Supplied text
======

The Devil’s Disciple by Shiro Hamao

Two very entertaining thriller/mysteries by an author you’ve probably never heard of translated here by J. Keith Vincent.

Both stories, “The Devil’s Disciple” and the novella length “Did He Kill Them” are really psychological studies as much as noir detective thrillers. In both, the “killer” has already been caught so there’s not that much of investigating to be done.  However, in each the confession is highly suspect. There is much more going on than first meets the eye.

They are each interesting as mystery/thrillers and for the portrait they present of 1930’s Japan when they were written. They are not a happy, fantasy, Japan; there is murder in both stories so we are entering dark territory not suitable for tourists, but the look inside the Japanese justice system of the day and the glimpse of Japanese society’s more sensationalist side made for interesting reading.

I enjoyed both stories, in fact I hope to find more of Shiro Hamao’s 17 novellas and three novels translated into English.

The Illustrated Man by Ray Bradbury

It’s long been my belief that you should never revisit the things that most impressed you when you were young.  My number one object lesson for this belief is the 1972  science fiction movie Silent Running starring Bruce Dern.  (I’ve posted the trailer for it below.) I was nine-years-old when I saw it.  The special effects, the ecological message, the robots, the final shot of one robot caring for the plants with a battered watering can, it all blew my mind.  I never saw it again, but I have always remembered it.

In college, late one night when the dorm conversation turned to classic made-for-television movies the way it often did, I brought up Silent Running, the movie with that guy alone in space who teaches the robots to play poker, you know, the one with the forests inside the domes…..  Turns out I was far from the only nine-year-old to fall in love with Silent Running in 1972.

I warned the group, don’t watch it again.  You know it’s going to look cheesy compared to Blade Runner and Star Wars and you’re just going to end up being embarrassed to admit you ever liked it.  Keep the memory alive. Don’t ever watch it again.

A few years later I heard from one of my college friends.  She had watched the movie.  I was right.

In spite of this long held belief, when Ray Bradbury’s Illustrated Man came up on Kindle’s daily deal for 99 cents, I bought it.

The stories in The Illustrated Man are not as good as I remembered.  While some of them have stayed with me since I first read the collection, probably 35 years ago, I can’ argue that many of them are particularly good.  Kaleidoscope about a group of astronauts spinning off into space each in a different direction after the explosion of their rocket; The Rocket Man about a poor father who buys an old rocket to stage a fake trip into space for his children’s amusement; The Exiles about the ghosts of dead authors like Charles Dickens and Mark Twain who live on Mars with the spirits of all the characters they created hiding from a now bookless earth, all moved me profoundly the first time I read the book much in the same way Silent Running did.

======

Supplied data
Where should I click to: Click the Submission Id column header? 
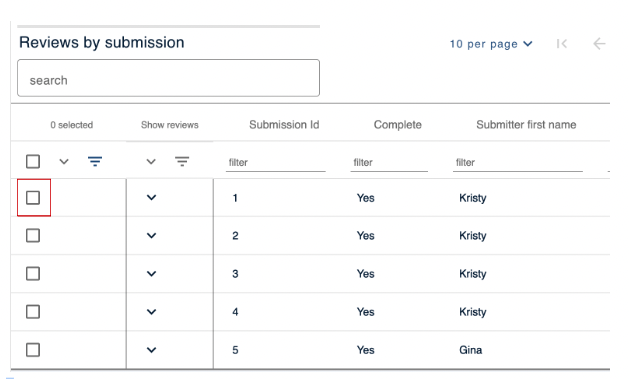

======

Written tasks
[a] Please retype the passage of the book reviews starting at "The Illustrated Man by" and ending at "always remembered it.".
[b] Answer these questions from the book reviews:
(i) Who translated the Shiro Hamao stories?
(ii) In what year was Silent Running released?
(iii) What price did the Kindle daily deal list for The Illustrated Man?
The data above is separate from the book reviews.

Solutions to the problems
[a]
The Illustrated Man by Ray Bradbury

It’s long been my belief that you should never revisit the things that most impressed you when you were young.  My number one object lesson for this belief is the 1972  science fiction movie Silent Running starring Bruce Dern.  (I’ve posted the trailer for it below.) I was nine-years-old when I saw it.  The special effects, the ecological message, the robots, the final shot of one robot caring for the plants with a battered watering can, it all blew my mind.  I never saw it again, but I have always remembered it.

[b]
(i) J. Keith Vincent
(ii) 1972
(iii) 99 cents